At a further meeting with the employer, the possibility of his dismissal for ‘some other substantial ground’ under section 98(1)(b) Employment Rights Act 1996 was therefore considered by a hospital manager, L. L felt it was not possible for the Claimant to remain at work whilst the police investigation and any trial was ongoing, so the options were to either suspend the Claimant on full pay or dismiss him. It wasn’t known at that time when any trial would take place and therefore how long any period of suspension might be. The Claimant’s unblemished disciplinary record was taken into account, however L felt that this was outweighed by the potential reputational damage which would be caused to the organisation. L was also mindful of recent guidance from the Charity Commission that charities need to be mindful of the risk of reputational damage.

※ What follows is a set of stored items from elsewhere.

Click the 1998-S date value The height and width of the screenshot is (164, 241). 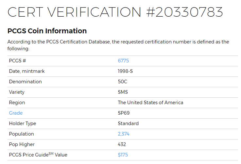[125, 71]
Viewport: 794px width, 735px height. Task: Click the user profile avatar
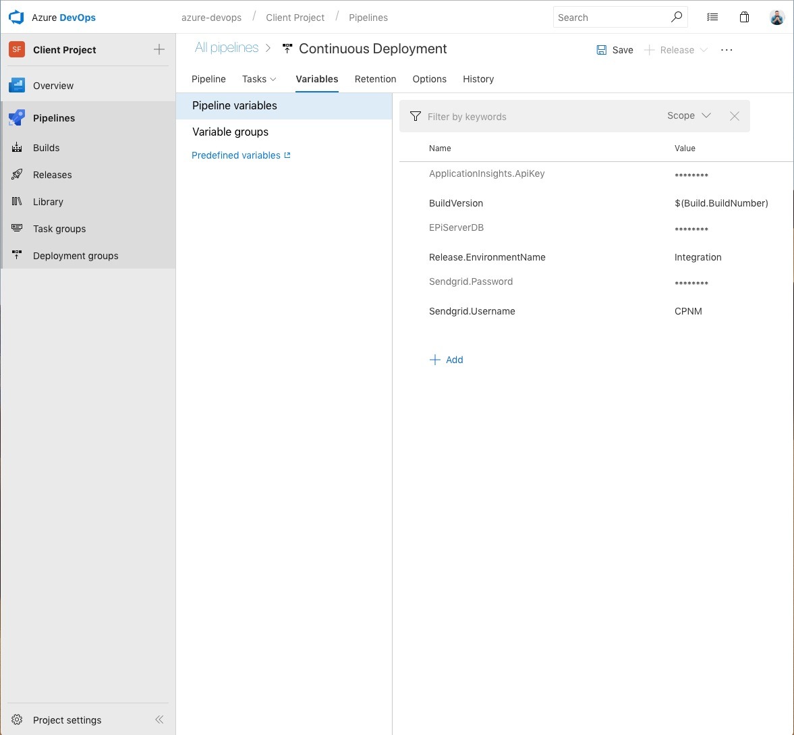pyautogui.click(x=776, y=18)
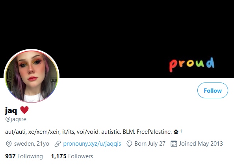Click the Follow button
This screenshot has height=165, width=234.
pos(213,90)
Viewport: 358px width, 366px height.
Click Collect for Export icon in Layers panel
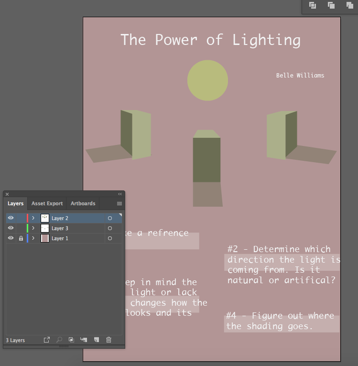(x=47, y=340)
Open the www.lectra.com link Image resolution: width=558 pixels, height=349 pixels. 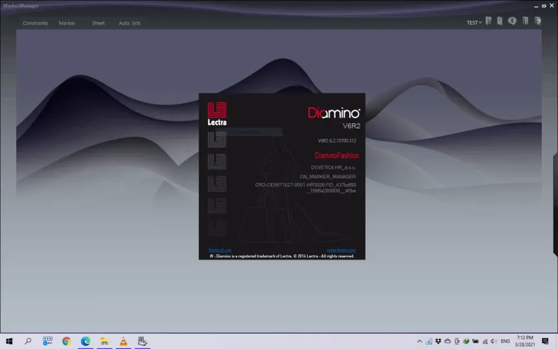point(341,250)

The Claimant appealed this decision. At the time he was still on bail on and no date had been set for his trial. The appeal officer, M, reviewed the situation and upheld the decision to dismiss. M found that there was potential for reputational damage to Nuffield when the case came to court and received publicity. There was also further reputational risk in the event that the Claimant was convicted. The patients cared for in the hospital were vulnerable, and often at their most vulnerable when in contact with the Claimant. However, M did consider there would be a potential injustice to the Claimant if he was later acquitted. It was agreed that, should this occur, the Claimant would be re-instated on the same terms and conditions with his continuity of service preserved, though he would not receive any pay for the period in which he had been unemployed. In the meantime, the Claimant’s role would be kept open and covered by temporary staff.
The Claimant brought a claim for unfair dismissal in the Employment Tribunal, which was dismissed. The Judge found the reason for the dismissal was the belief that there was a genuine risk to Nuffield’s reputation if the Claimant was convicted. This belief was a sincerely held view. The Claimant had sought information about the charges and when a trial might be held. It had also considered alternatives such as suspension. As such, its decision to terminate the Claimant’s employment was within the band of reasonable responses and was fair.

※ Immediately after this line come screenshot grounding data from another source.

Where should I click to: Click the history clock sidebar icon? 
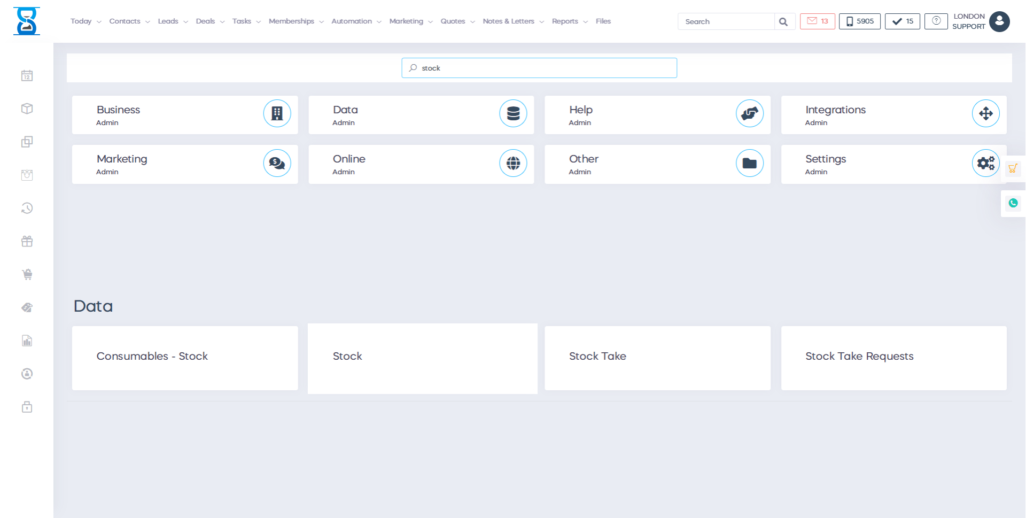pyautogui.click(x=27, y=208)
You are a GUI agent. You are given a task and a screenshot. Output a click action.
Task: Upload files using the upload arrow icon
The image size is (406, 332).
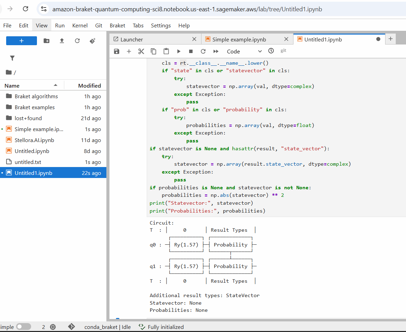tap(62, 41)
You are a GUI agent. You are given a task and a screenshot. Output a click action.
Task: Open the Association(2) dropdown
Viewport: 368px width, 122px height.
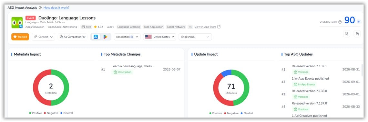(127, 37)
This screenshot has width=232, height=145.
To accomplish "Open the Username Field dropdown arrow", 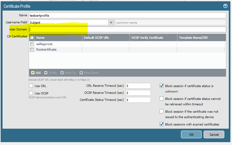I will click(x=111, y=22).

Following this hearing, the Claimant was in fact acquitted of the criminal charges and, in line with the agreement with Nuffield, returned to work at his previous role. However, this did not entirely resolve the dispute between the parties and the Claimant appealed the findings of the Tribunal.
The Employment Appeal Tribunal upheld the decision of the Employment Tribunal that the dismissal was fair. The Judge found that it was not unreasonable for Nuffield to be concerned with the reputational damage in the event the Claimant was convicted the extent. The incident had not taken place at work or in the course of work so Nuffield was not in a position to fully investigate the allegations itself. However, it had not simply taken the allegations at face value but had considered the information available. Again, alternatives to dismissal were considered, but it was reasonable not to opt for open-ended suspension given the significant cost to Nuffield.
Comment: This case highlights that there will be some circumstances in which it will be reasonable to dismiss an employee charged with a criminal offence in to protect their employer’s reputation. However, such cases should always be approached with caution. An important factor which drove the employer’s concerns about reputation in this case was its charitable status, which will not be applicable to many employers. Another key factor was the inability of the employer to fully investigate the allegations; again, this unlikely to be applicable in situations where the alleged criminal conduct took place at work or a work event.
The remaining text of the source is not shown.